THE MAN IN THE IRON MASK es una de las diversas adaptaciones que el cine y la televisión asumieron de la célebre novela de Alejandro Dumas y, en esta ocasión concreta, una nueva apuesta por el cine de aventuras por parte del productor Edward Small, quien no logra en su resultado final trascender ese aroma aventurero logrado en varias de sus apuestas, planteada con la rocambolesca historia generada por la existencia de dos hermanos gemelos como posibles herederos del rey francés Luis XIII. Esta circunstancia posibilitará los primeros minutos del film, caracterizados por un cierto siniestro dinamismo que, por desgracia, no tendrá la deseada continuidad en la mayor parte del metraje. Muy pronto la acción se trasladará en el tiempo, cuando se produzca el relevo en el gobierno de Francia, proclamándose a Luis XIV (Luis Hayward) como gobernante absolutista del imperio galo.

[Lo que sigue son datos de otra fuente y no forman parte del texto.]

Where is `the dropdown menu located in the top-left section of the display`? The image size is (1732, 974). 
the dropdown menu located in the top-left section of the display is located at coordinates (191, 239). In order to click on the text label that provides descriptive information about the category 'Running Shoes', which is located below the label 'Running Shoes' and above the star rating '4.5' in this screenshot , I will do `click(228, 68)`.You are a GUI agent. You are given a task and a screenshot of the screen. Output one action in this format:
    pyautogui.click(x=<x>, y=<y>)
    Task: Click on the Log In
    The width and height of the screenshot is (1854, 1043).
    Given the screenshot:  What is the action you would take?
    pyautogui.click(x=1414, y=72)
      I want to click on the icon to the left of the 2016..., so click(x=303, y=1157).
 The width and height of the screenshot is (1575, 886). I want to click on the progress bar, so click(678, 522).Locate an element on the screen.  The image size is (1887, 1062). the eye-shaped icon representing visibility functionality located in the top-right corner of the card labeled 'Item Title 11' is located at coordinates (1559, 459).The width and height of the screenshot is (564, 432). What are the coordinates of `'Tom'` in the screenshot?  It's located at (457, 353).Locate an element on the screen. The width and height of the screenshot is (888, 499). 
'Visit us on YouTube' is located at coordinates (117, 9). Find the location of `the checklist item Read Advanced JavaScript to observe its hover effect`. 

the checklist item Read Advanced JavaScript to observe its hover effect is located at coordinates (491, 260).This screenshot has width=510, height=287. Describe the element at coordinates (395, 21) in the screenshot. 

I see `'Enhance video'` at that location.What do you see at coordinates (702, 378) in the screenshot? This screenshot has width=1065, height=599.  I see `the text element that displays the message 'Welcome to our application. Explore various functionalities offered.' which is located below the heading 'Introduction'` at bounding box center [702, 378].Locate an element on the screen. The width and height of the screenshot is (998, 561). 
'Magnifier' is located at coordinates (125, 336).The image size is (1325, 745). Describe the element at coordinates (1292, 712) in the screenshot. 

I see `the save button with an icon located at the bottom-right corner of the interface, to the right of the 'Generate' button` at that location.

Ya en los primeros momentos de la contingencia, el segundo gemelo –Philiph- es enviado para ser criado en Vasconia junto con los denominados tres mosqueteros, sin saber este sus orígenes reales de cuna. El gobierno del nuevo emperador se caracterizará por los excesos con sus súbditos, una consumada maldad y profusión en el empleo de la horca, y toda una serie de rasgos que hablan bien a las claras de su desprecio por la ciudadanía. Para lograr consolidar y extender sus fronteras, el monarca o cejará en  sus pretensiones al comprometerse con la princesa Maria Teresa (Joan Bennett), hija del emperador español, quien de manera sumisa acepta el compromiso, aunque en su interior no pueda esconder el desprecio que le merece su futuro marido. La llegada del aviso de un atentado en torno a la máxima autoridad francés, llevará a este a utilizar a su hermano gemelo –que desconoce tal parentesco-, al que convencerá para que asista a un acto fúnebre, viviendo en carne propia la rebeldía de los ciudadanos, y abriéndose en su hasta entonces despreocupado discurrir vital unas inquietudes a las que se unirá la atracción que sentirá hacia la princesa cuando simule ser el emperador. Por su parte, María Teresa se sorprenderá en sus encuentros con Philiph de Gasconia –al que considera el auténtico emperador-, una sensibilidad que hasta entonces no había vislumbrado en este.

Será todo ello el nudo argumental de una peripecia que, sobre el tapete, debería poseer las cualidades y la frescura del mejor cine de aventuras, pero que en esta ocasión se abandona casi por completo a un engolamiento casi insólito en este tipo de producciones, en las que uno echa de menos las buenas maneras y el sentido de lo siniestro que en estas mismas circunstancias ofrecería el aún no suficientemente reivindicado Rowland V. Lee. En cualquier caso, lo mejor, lo más perdurable de THE MAN IN THE IRON MASK –de la que confieso incluso preferir la versión realizada por Randall Wallace y protagonizada por el blando Leonardo DiCaprio en 1998-, se encuentra en el episodio centrado en su tercio final, en el que se describe con un adecuado sentido de lo bizarro, la agonía y prisión que ha de sufrir Philiph por parte del emperador, al tener que portar una terrible máscara de hierro en su rostro. Es en esos minutos, cuando Whale da rienda suelta a una puesta en escena asfixiante y tenebrosa, sintiendo el espectador de forma muy pertinente el sabor oscuro y siniestro de las lóbregas mazmorras, o la agonía del joven gascón al tener que padecer tan tremenda tortura. La planificación manifestada en dicho fragmento –atención a los primeros planos de la máscara-, la propia configuración plástica de la misma, son elementos que logran transmitir esa tensión casi existencial del preso, y por momentos nos permiten olvidar el insufrible amaneramiento que Louis Hayward encarnando al emperador francés –aunque se muestre por el contrario creíble en su encarnación de su gemelo-, que cabría extender a un Joseph Schildkraut dando vida a un Fouquet pasadísimo de gestualización y casi caricaturesco en su definición como personaje.